[[ RECORDS open ]]

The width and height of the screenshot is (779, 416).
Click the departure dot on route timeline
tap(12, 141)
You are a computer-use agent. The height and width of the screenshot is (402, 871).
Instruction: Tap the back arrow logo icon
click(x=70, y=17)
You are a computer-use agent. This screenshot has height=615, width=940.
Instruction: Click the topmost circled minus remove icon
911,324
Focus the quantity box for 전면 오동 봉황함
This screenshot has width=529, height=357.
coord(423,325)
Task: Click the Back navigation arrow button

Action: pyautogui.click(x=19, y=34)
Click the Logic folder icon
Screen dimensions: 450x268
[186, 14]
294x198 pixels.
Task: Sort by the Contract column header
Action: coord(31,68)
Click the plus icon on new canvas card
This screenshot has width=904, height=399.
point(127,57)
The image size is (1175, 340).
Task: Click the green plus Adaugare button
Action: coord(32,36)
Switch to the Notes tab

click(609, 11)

[[ RECORDS closed ]]
[[ RECORDS open ]]

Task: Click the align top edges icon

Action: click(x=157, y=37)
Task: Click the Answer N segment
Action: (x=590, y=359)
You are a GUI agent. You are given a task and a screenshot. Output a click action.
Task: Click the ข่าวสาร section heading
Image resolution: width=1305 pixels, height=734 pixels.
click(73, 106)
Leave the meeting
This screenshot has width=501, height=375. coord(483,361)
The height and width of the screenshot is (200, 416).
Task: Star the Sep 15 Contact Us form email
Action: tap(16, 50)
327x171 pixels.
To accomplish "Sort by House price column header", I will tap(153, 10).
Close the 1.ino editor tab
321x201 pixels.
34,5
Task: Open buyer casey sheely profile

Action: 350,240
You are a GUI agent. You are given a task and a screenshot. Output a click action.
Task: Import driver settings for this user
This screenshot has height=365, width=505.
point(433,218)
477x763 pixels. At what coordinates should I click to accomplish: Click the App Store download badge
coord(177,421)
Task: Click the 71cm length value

[[ RECORDS closed ]]

* WORK TO COMPLETE:
What you give back must be the stretch above, starting at the line with "Task: Import driver settings for this user" and ending at the line with "Task: Click the 71cm length value", copied exactly.

* SOLUTION:
Task: Import driver settings for this user
This screenshot has height=365, width=505.
point(433,218)
477x763 pixels. At what coordinates should I click to accomplish: Click the App Store download badge
coord(177,421)
Task: Click the 71cm length value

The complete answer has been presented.